• Your instructions
Rewrite the records from the line with "The image size is (483, 660)." to the line with "pyautogui.click(x=27, y=27)" as a numbered list, skipping blank lines and leaving out the pictures.

• Records for processing
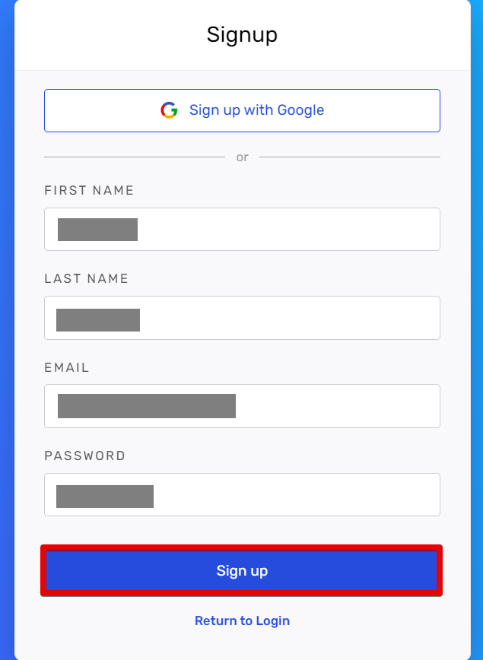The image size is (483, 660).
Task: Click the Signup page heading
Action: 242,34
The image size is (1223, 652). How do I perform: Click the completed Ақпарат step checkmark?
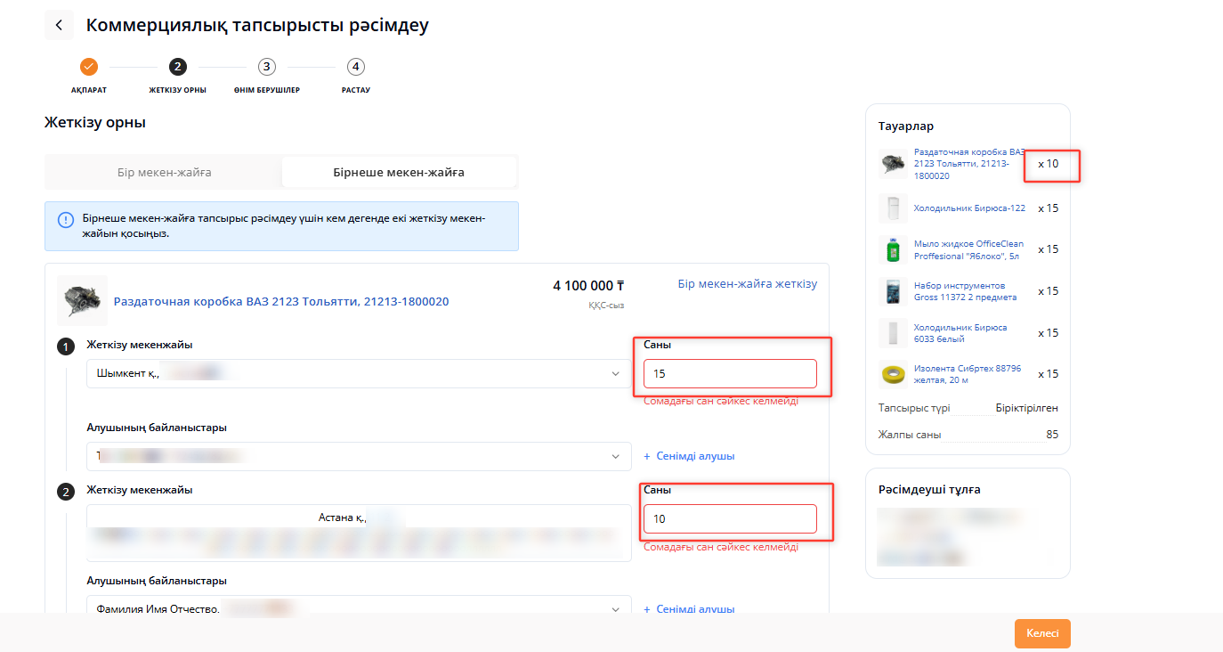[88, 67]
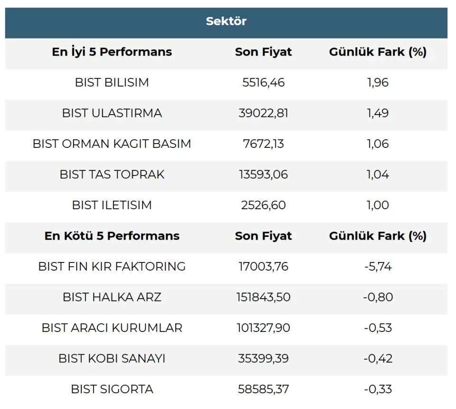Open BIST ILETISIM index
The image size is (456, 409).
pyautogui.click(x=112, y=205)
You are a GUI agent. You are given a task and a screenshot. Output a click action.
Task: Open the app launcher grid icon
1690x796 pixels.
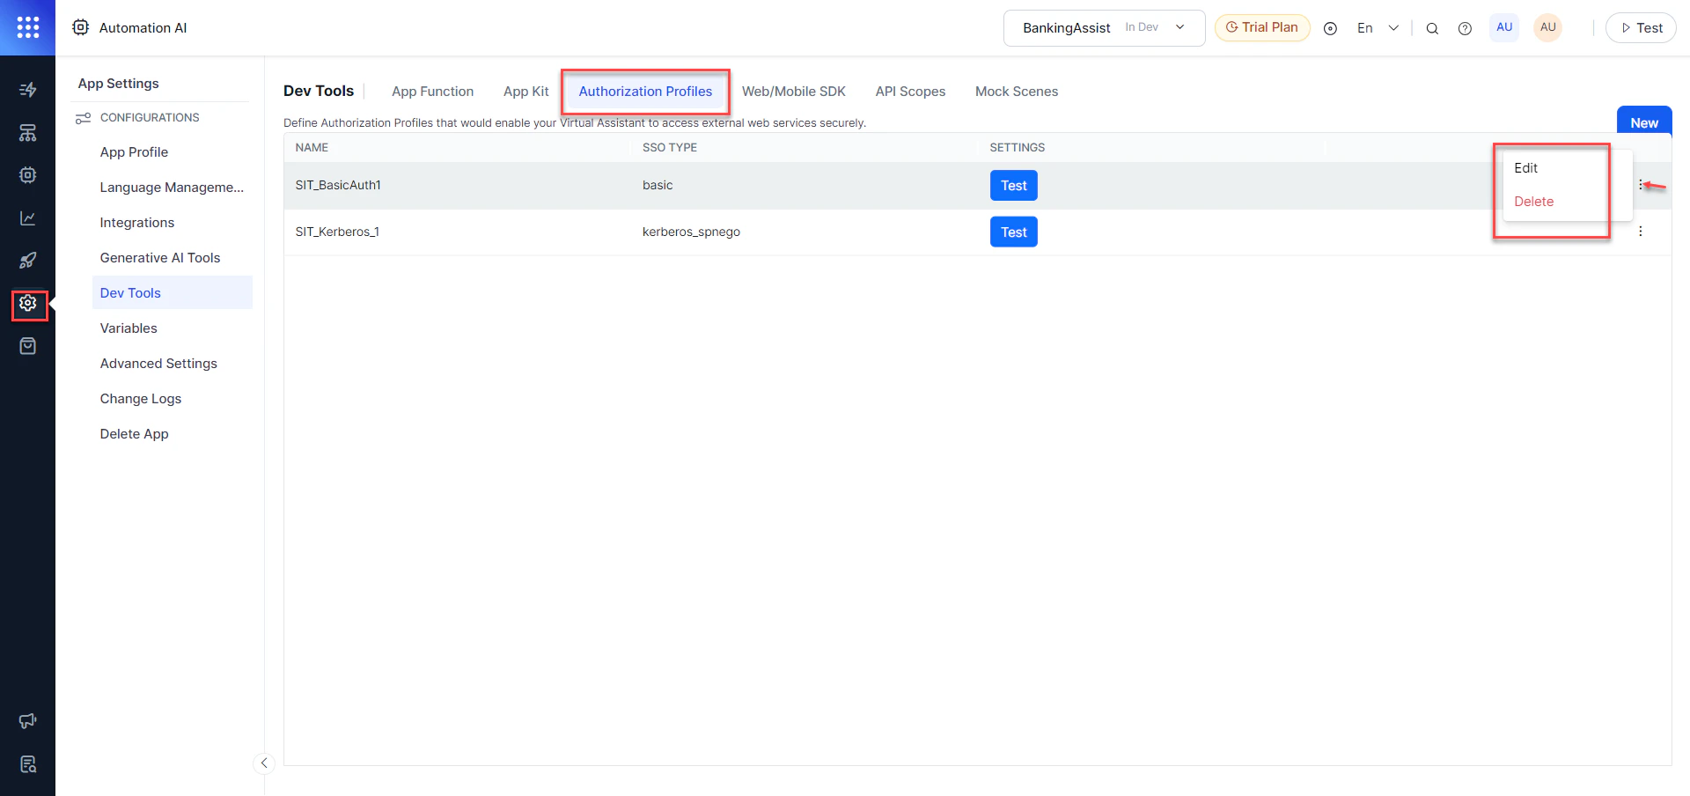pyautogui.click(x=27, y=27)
...
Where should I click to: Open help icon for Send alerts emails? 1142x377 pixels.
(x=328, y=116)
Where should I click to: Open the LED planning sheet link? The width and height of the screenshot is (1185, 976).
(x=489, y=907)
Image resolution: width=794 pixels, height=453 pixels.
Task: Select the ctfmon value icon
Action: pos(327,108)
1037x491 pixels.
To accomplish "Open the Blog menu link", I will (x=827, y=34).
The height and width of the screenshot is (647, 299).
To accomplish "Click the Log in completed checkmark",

• Result below
1. The image size is (483, 660).
2. Task: Click the Signup page heading
3. Action: 242,34
4. The image size is (1223, 652). How do I perform: Click the completed Ақпарат step checkmark?
5. [88, 67]
6. Open BIST ILETISIM index
7. The image size is (456, 409).
8. pyautogui.click(x=112, y=205)
9. You are a GUI agent. You are given a task and a screenshot. Output a click action.
10. Task: Open the app launcher grid icon
11. 1690x796 pixels.
12. pyautogui.click(x=27, y=27)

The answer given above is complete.